_Raw data_
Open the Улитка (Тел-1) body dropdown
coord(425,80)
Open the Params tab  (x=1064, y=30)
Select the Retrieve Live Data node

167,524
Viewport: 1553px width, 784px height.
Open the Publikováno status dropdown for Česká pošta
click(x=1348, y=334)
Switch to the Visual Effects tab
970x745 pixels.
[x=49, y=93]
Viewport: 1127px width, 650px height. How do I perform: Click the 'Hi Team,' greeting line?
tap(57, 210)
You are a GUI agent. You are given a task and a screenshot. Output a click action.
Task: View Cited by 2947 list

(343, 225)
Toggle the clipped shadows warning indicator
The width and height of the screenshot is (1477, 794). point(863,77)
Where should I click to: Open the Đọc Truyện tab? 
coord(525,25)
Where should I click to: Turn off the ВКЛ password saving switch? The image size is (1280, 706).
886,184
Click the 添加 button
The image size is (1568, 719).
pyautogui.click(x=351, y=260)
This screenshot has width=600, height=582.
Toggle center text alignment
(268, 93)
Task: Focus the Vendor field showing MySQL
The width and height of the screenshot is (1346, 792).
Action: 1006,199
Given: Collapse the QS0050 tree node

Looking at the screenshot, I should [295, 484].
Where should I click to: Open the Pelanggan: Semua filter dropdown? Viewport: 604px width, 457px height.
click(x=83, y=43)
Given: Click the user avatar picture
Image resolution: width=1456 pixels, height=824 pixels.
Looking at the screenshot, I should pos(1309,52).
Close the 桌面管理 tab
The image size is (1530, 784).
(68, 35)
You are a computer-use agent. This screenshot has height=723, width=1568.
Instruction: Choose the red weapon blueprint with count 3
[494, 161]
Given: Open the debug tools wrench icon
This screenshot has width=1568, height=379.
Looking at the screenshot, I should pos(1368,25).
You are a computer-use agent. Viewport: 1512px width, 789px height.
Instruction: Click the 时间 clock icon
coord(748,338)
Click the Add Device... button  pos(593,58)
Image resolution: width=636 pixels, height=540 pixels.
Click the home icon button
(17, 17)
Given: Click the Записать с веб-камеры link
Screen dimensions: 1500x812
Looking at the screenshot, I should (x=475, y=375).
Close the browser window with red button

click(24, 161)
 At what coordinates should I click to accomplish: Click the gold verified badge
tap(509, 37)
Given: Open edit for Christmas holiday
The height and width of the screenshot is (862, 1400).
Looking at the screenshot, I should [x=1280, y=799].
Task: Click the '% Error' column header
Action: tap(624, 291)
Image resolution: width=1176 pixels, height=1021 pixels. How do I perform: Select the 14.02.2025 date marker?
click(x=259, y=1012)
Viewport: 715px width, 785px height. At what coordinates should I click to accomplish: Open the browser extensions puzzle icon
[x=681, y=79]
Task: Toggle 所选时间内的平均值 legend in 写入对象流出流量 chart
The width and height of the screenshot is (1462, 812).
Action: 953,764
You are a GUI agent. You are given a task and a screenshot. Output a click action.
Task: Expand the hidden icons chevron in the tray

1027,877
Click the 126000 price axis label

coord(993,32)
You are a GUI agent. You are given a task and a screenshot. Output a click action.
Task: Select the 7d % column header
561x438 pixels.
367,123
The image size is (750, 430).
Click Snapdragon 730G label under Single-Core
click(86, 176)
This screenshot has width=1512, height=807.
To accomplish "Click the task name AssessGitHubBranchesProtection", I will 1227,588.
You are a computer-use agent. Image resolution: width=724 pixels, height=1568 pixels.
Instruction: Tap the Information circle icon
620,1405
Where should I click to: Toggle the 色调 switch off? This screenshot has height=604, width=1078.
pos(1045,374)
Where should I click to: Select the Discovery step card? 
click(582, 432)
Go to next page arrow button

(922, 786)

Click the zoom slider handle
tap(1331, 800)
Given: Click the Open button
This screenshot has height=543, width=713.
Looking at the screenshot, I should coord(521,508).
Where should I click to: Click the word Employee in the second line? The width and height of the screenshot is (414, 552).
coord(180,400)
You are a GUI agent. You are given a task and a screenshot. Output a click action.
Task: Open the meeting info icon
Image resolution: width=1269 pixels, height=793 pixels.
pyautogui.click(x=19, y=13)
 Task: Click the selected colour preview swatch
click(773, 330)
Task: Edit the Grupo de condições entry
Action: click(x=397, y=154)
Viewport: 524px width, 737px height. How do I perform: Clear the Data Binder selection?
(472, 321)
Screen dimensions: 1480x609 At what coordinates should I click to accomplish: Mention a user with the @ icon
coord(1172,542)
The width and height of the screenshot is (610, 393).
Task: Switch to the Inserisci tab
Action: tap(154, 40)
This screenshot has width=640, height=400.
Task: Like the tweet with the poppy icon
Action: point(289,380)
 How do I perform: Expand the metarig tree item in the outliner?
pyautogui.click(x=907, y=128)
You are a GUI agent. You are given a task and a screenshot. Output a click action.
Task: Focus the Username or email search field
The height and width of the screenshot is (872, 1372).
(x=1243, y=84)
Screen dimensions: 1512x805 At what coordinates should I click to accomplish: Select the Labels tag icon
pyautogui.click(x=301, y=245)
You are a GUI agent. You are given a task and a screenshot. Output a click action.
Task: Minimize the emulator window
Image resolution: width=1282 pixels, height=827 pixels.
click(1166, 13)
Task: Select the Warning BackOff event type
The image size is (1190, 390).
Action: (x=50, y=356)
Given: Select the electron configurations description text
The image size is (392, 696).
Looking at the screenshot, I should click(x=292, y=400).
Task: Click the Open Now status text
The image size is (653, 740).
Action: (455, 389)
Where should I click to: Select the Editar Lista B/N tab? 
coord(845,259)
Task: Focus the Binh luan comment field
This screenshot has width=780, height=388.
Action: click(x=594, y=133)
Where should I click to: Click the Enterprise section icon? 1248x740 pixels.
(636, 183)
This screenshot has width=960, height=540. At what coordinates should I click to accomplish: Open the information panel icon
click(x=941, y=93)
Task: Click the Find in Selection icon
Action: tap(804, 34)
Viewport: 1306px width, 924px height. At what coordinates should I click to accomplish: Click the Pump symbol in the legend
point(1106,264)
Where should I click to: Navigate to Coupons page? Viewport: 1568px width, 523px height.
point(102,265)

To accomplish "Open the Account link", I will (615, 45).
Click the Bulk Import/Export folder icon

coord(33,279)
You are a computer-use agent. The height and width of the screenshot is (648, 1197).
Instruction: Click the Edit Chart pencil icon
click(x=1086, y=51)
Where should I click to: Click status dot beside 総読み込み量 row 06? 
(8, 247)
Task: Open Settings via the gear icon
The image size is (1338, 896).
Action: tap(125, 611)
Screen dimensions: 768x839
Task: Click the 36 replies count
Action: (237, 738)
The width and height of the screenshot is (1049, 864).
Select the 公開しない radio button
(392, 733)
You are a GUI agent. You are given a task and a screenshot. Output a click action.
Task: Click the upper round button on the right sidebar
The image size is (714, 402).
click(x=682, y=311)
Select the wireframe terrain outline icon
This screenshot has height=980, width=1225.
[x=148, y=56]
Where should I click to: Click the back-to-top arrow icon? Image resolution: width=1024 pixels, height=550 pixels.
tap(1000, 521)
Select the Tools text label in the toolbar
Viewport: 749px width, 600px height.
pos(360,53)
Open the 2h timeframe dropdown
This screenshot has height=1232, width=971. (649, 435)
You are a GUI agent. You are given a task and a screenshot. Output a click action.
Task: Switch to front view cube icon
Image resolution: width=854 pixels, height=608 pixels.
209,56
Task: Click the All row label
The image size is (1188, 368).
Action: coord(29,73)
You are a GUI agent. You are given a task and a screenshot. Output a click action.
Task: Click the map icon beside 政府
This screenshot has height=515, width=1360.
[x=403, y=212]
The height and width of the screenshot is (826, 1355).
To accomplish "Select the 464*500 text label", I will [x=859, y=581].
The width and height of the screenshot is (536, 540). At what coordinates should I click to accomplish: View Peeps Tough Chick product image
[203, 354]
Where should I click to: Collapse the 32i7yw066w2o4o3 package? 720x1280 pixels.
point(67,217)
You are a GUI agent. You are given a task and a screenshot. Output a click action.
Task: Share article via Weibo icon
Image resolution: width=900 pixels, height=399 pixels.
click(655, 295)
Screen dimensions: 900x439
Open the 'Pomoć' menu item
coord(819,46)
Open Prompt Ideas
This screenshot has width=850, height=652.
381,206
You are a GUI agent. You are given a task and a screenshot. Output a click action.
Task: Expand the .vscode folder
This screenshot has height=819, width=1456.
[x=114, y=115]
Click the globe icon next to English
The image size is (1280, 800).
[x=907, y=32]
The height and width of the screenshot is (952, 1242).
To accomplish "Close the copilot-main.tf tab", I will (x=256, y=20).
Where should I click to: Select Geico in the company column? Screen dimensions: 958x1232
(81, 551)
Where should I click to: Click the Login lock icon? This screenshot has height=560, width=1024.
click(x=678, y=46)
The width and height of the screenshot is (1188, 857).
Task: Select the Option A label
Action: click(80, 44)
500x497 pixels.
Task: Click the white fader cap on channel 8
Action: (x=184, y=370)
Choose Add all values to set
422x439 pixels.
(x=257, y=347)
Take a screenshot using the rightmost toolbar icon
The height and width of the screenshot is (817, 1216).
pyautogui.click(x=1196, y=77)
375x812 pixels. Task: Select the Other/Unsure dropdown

_What needs to be done_
Turn the records, from their first line through the line containing "Looking at the screenshot, I should pos(1368,25).", into a Markdown table with the columns No. and Text, one row per line and blank lines skipped.

_Solution for this exercise_
| No. | Text |
|---|---|
| 1 | Open the Улитка (Тел-1) body dropdown |
| 2 | coord(425,80) |
| 3 | Open the Params tab  (x=1064, y=30) |
| 4 | Select the Retrieve Live Data node |
| 5 | 167,524 |
| 6 | Viewport: 1553px width, 784px height. |
| 7 | Open the Publikováno status dropdown for Česká pošta |
| 8 | click(x=1348, y=334) |
| 9 | Switch to the Visual Effects tab |
| 10 | 970x745 pixels. |
| 11 | [x=49, y=93] |
| 12 | Viewport: 1127px width, 650px height. How do I perform: Click the 'Hi Team,' greeting line? |
| 13 | tap(57, 210) |
| 14 | You are a GUI agent. You are given a task and a screenshot. Output a click action. |
| 15 | Task: View Cited by 2947 list |
| 16 | (343, 225) |
| 17 | Toggle the clipped shadows warning indicator |
| 18 | The width and height of the screenshot is (1477, 794). point(863,77) |
| 19 | Where should I click to: Open the Đọc Truyện tab?  |
| 20 | coord(525,25) |
| 21 | Where should I click to: Turn off the ВКЛ password saving switch? The image size is (1280, 706). |
| 22 | 886,184 |
| 23 | Click the 添加 button |
| 24 | The image size is (1568, 719). |
| 25 | pyautogui.click(x=351, y=260) |
| 26 | This screenshot has width=600, height=582. |
| 27 | Toggle center text alignment |
| 28 | (268, 93) |
| 29 | Task: Focus the Vendor field showing MySQL |
| 30 | The width and height of the screenshot is (1346, 792). |
| 31 | Action: 1006,199 |
| 32 | Given: Collapse the QS0050 tree node |
| 33 | Looking at the screenshot, I should [295, 484]. |
| 34 | Where should I click to: Open the Pelanggan: Semua filter dropdown? Viewport: 604px width, 457px height. |
| 35 | click(x=83, y=43) |
| 36 | Given: Click the user avatar picture |
| 37 | Image resolution: width=1456 pixels, height=824 pixels. |
| 38 | Looking at the screenshot, I should pos(1309,52). |
| 39 | Close the 桌面管理 tab |
| 40 | The image size is (1530, 784). |
| 41 | (68, 35) |
| 42 | You are a computer-use agent. This screenshot has height=723, width=1568. |
| 43 | Instruction: Choose the red weapon blueprint with count 3 |
| 44 | [494, 161] |
| 45 | Given: Open the debug tools wrench icon |
| 46 | This screenshot has width=1568, height=379. |
| 47 | Looking at the screenshot, I should pos(1368,25). |